= Balambha =

Village in Jodiya taluka of Jamnagar District of Gujarat in India

Balambha is a village in Jodiya taluka of Jamnagar District of Gujarat in India. The taluka headquarters of Jodiya is at a distance of 20 km and Jamnagar city at a distance of 60 km. The Dadhiari Dam on Aji river is at a distance of only 1 km. After [26 January 2001] earthquake
Balambha village peoples live in three different parts of village 1) old balambha, 2) Shanti Nagar and 3) Binadhar.

==History==
Balambha has a strong inner citadel. This is said in the Tarikh-i-Sorath by Ranchhodji Diwan to have been built by Rao Deshalji I of Cutch State in 1714, but its construction is popularly ascribed to Meraman Khavas. Probably the Rao first built a small citadel in 1714, afterward strengthened and enlarged by Meraman Khavas in 1784.

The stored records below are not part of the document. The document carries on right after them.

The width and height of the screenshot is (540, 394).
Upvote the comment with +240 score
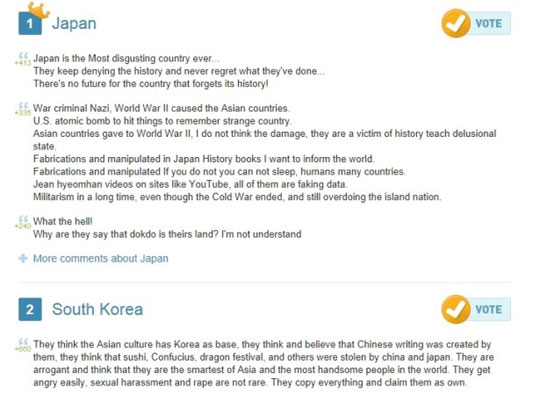click(x=23, y=226)
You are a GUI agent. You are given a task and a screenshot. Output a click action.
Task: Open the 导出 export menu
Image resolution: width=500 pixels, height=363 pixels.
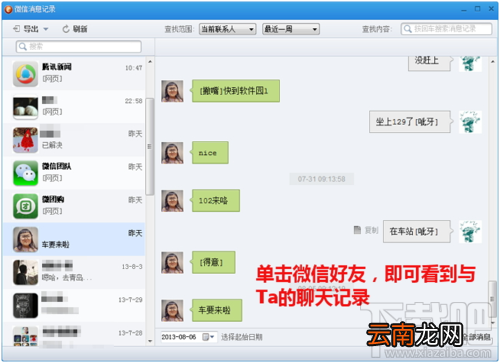tap(31, 29)
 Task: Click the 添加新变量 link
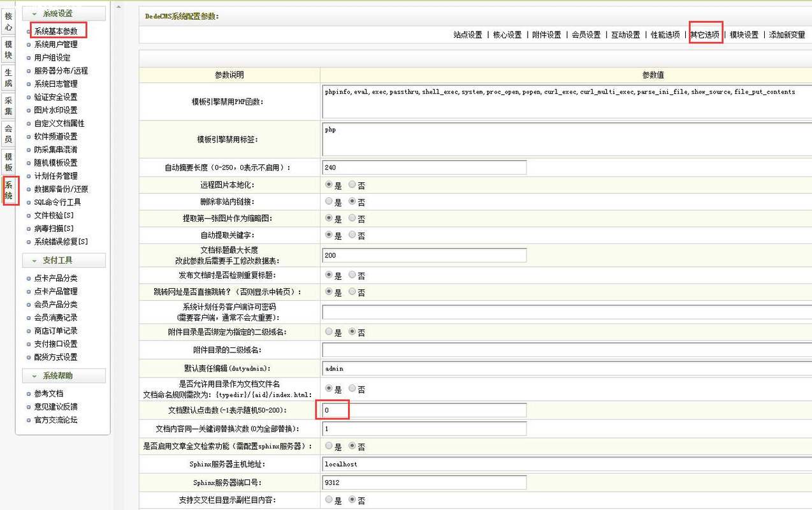pos(788,36)
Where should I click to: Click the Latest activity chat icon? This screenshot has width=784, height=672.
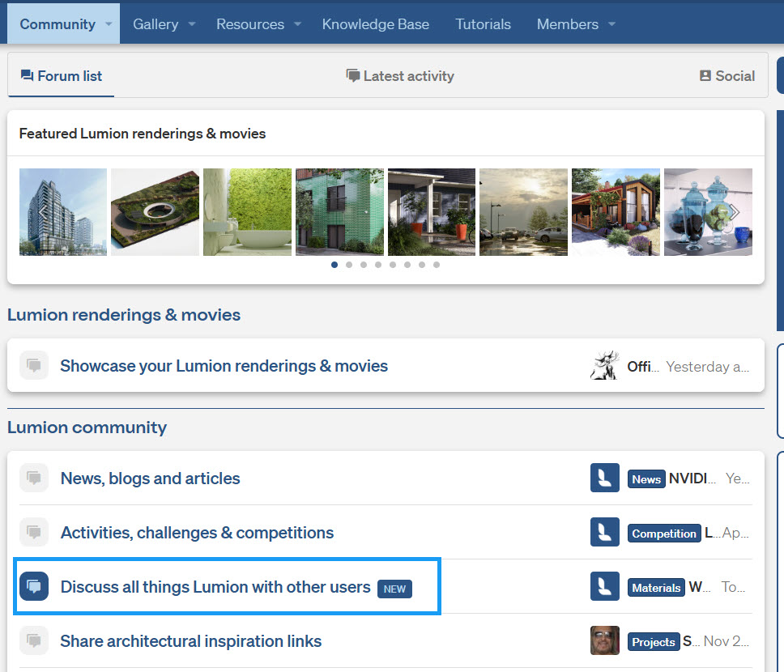(353, 75)
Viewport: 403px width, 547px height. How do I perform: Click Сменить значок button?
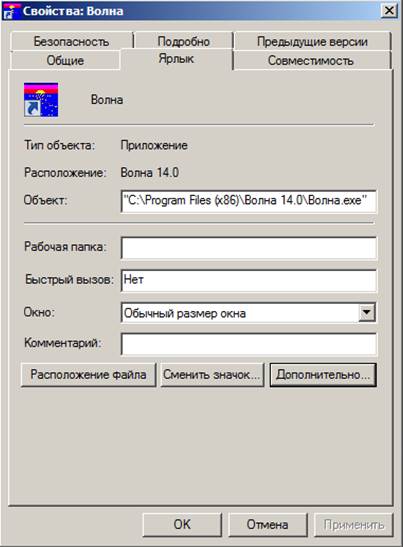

The river Aji, which flows by Rajkot, falls into the Little Rann of Kutch about six miles from Balambha. There is a hillock in the lands of Balambha called Bina where there is a Chapter spring of fresh water called the Navghan Kui. It is said that when Ra Navghan of Junagadh was marching to Cutch to avenge Jaasal, he halted here and was athirst and the men that were with him. In his distress he called on his tutelary goddess to aid him. She directed him to plunge his spear into the hillock; he did so and water flowed forth and he appeased his thirst and that of his army.

In the rains of 1881, Balambha was at the centre of the cyclone which visited the north-west of the peninsula; forty-five inches of rain fell in the three days the cyclone lasted, hundreds of mud-houses were washed down, and it is said that only forty houses in the whole town were uninjured. This storm did much damage, and many cattle died from the damp and exposure.

==Education==
The village has a aanganvadi pre primary school, a government primary school, and a government secondary and higher secondary school.

==Demographics==
The population is of Gurjar Kshatriya Kadia, Sathvara, Lohana, Bharvad, Brahmin, Koli, Khoja, Muslim, etc.